This work deals with the manner in which German philosophers Walter Benjamin and Martin Heidegger approached concepts of history, language and art. Its principal aim relies on demonstrating how reading certain texts written by Heidegger in his youth profoundly influenced Walter Benjamin's philosophical thought. Heidegger's influence may not only have had an impact on Benjamin's own philosophy of history, but also on his philosophy of language and of art.
This work's theoretical basis is its focus on the relatively unexplored period of the two philosophers' education. Our research is based on Benjamin and Heidegger when they were youths. Neo-Kantian philosophy was the leading philosophical school context at that time in all German universities.
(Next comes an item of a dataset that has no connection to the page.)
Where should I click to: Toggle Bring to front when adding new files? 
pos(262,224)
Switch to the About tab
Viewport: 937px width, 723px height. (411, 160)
That is why the point of departure for the research, particularly for the first and second part of the thesis (history and language), centres on the training which young Benjamin and Heidegger received from such masters as Heinrich Rickert, Edmund Husserl and Emil Lask. Rickert's teachings constituted a fundamental anchorage point for the two young philosophy students at Fribourg University. The Heideggerian analysis of the "analogy" concept helped to develop Benjamin's notion of "affinity" – which was to become the dominant principle of the latter's philosophy. The basis of the thesis is the interpretation made of one of young Benjamin's texts dating from 1913, titled “Conversation on Love.”
The interplay between the philosophy of history and the philosophy of language will have a decisive impact on the debate over the two philosophers' concepts of art. The third focal research theme of the thesis concerns the philosophy of art, and is based upon a study of Heidegger's book published in 1929, Kant and the Problem of Metaphysics, and the text written by young Benjamin titled “The Rainbow: A Conversation about Imagination” (1915).
Matias Giulani, who holds a PhD in philosophy from Paris-IV Sorbonne, has written several articles on Walter Benjamin, to whom he dedicated his thesis, completed shortly before his passing.